L’Immatriculée Conception sauve le département

Publié le 29 octobre 2008 par Sylvainrakotoarison

Michèle Alliot-Marie vient de prendre sa décision. Dans deux mois, un nouveau numéro d’immatriculation sera opérationnel. Il sera national… mais donnera malgré tout une indication départementale.
Depuis huit ans, il était question de bouleverser l’une des habitudes les plus ancrées de la vie quotidienne des Français : les plaques d’immatriculation automobile.
Le système actuel existe depuis 1950 et a montré son efficacité.
Composé pour chaque département d’une série de deux ou trois lettres précédée d’une série de quatre ou trois chiffres (trois chiffres pour trois lettres, quatre chiffres pour deux lettres), le numéro d’immatriculation a suscité un intérêt soudain ces derniers mois avec l’adoption définitive d’une nouvelle numérotation.
Le nouveau système (SIV) sera opérationnel le 1er janvier 2009 et concernera l’immatriculation des nouveaux véhicules ainsi que la ré-immatriculation des anciens véhicules à la suite d’un changement de carte grise (déménagement ou vente).
Les autres véhicules auront encore cinq ans pour se conformer aux nouvelles normes.
L’ancien système d’identification
Rappelons d’abord quelques grandes lignes du système actuel.
Un numéro est attribué pour un véhicule donné dans un département donné.
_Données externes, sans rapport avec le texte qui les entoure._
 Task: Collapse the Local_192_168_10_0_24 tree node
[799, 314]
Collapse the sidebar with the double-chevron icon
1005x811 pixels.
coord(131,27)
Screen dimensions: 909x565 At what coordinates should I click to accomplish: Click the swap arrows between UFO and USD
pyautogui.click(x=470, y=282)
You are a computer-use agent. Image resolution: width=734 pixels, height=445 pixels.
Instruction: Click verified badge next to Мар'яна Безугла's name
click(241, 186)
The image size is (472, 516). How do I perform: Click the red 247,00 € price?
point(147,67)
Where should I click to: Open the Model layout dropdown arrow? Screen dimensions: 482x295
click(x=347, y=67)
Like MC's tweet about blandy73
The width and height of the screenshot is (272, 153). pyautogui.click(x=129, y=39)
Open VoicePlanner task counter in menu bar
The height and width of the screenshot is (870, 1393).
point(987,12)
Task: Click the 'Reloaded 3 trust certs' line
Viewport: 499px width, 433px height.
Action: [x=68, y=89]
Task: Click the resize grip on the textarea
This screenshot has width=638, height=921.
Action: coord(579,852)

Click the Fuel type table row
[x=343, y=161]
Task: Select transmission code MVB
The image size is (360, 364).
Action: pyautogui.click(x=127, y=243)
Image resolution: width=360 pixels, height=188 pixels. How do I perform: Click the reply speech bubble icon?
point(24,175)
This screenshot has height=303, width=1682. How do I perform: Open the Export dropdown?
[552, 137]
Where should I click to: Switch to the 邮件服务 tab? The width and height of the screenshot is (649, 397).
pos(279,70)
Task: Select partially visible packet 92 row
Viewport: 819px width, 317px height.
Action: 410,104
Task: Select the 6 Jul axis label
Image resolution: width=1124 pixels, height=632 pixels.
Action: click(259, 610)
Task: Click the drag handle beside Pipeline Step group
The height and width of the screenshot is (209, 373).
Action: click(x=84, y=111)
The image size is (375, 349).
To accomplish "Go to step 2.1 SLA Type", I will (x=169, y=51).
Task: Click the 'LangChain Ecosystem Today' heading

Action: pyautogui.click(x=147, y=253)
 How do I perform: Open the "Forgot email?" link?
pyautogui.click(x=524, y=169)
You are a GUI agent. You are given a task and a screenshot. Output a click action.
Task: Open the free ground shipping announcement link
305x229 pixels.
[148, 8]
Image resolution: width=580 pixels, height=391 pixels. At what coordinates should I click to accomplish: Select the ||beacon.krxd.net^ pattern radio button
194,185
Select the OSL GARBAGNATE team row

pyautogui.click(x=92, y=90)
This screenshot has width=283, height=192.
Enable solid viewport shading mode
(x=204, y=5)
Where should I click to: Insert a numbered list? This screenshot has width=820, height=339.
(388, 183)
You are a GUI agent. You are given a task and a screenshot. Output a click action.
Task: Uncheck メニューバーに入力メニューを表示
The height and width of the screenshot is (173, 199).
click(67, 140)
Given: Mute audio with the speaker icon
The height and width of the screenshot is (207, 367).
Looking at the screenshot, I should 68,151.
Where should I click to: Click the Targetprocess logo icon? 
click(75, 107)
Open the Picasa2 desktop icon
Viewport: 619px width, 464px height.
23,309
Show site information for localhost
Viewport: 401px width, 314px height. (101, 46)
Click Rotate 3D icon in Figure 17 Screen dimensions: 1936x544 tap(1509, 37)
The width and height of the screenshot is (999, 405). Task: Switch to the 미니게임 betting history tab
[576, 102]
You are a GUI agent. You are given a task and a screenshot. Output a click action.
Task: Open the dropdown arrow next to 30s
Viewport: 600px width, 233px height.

Il change donc en cas de changement de département : soit par déménagement du propriétaire, soit par vente du véhicule à un acquéreur domicilié dans un autre département.
Il faut compter environ une immatriculation d’un véhicule neuf pour une re-immatriculation d’un véhicule changeant de département.
La numérotation actuelle a quelques avantages puisque avec les deux ou trois seules lettres, il est assez facile de déterminer la date d’immatriculation (ou de re-immatriculation). C’est en quelques sortes une sorte de "datation implicite" du véhicule.
Mais l’avantage le plus connu, c’est les numéros de département qui sont en terminaison des plaques. Dans certains pays, ce sont des villes, ou des régions, ou des États. En France, ce sont des départements.
Un bon moyen pour connaître les départements, connaître les flux entre départements, et aussi… faire jouer les enfants durant un long trajet.
Ce système n’est absolument pas obsolète.
Le département le plus avancé est Paris qui en est au 29 octobre 2008 à 651 RKG 75 si l’on tient compte des dernières observations d’un site remarquable sur le sujet.
Selon les calculs statistiques de ce même site, pour arriver à 999 ZZZ 75, il faudrait attendre encore plus de quinze ans, ce qui laisserait un peu de temps pour concevoir un nouveau système.
D’autant plus que le département qui suit Paris, les Hauts-de-Seine, n’en est qu’à 348 FTJ 92, ce qui laisserait entendre que la numérotation actuelle pourrait encore durer près d’une demi-siècle si, entre temps, une numérotation adaptée à Paris était conçue.
Harmonisation européenne
En fait, la décision d’un nouveau système aurait été prise pour se mettre en conformité avec les normes européennes. Ce qui n’est pas vraiment le cas, mais il est vrai que l’harmonisation des cartes grises nécessitait quelques changements dans les fichiers et le Ministère de l’Intérieur en a profité pour modifier également la numérotation.
Le principal avantage du changement, c’est que le numéro sera désormais attribué à vie au véhicule. C’est-à-dire que ce sera fini de changer de plaques d’immatriculation quand on change de département.
La modification de la carte grise pour indiquer le nouveau domicile se fera alors par Internet avec un retour par courrier recommandé pour accoler sa nouvelle adresse sur la carte grise. Une simplification administrative appréciable quand on sait le temps perdu dans les préfectures pour ce genre de démarche ordinaire.
Car justement, l’intérêt, c’est que ce numéro ne sera plus départemental, mais national.
Aspérités du système départemental
Notons au passage une grande disparité dans la mise en pratique de l’ancien système en fonction des préfectures départementales.
Dans certaines, certains numéros ont été proscrits, notamment certains regroupements de lettres inadéquats comme PD, WC, SS (le SS est le plus généralement retiré, mais beaucoup de départements ont gardé les PD et les WC). AZF a été supprimé en Haute-Garonne ; ce groupement de lettres aurait été atteint après la catastrophe du 21 septembre 2001 (en février 2003).
Mais d’autres disparités ont été signalées : la suppression du U plus ou moins tardive, le passage de trois à quatre chiffres avec un groupement de deux lettres (ce qui fait qu’un département très peuplé comme la Gironde n’en est qu’à 2851 VK 33 alors qu’un autre, nettement moins peuplé, comme la Marne, en est déjà à 96 AYN 51).
Et enfin, sans doute source d’inégalités devant les citoyens, certaines préfectures acceptaient des "réservations" pour des propriétaires qui désiraient obtenir un numéro particulier proche (année de naissance etc.) alors que d’autres le refusaient obstinément au nom du principe d’égalité ou du principe de tranquillité (un refus de réservation étant plus facile à gérer, techniquement et humainement).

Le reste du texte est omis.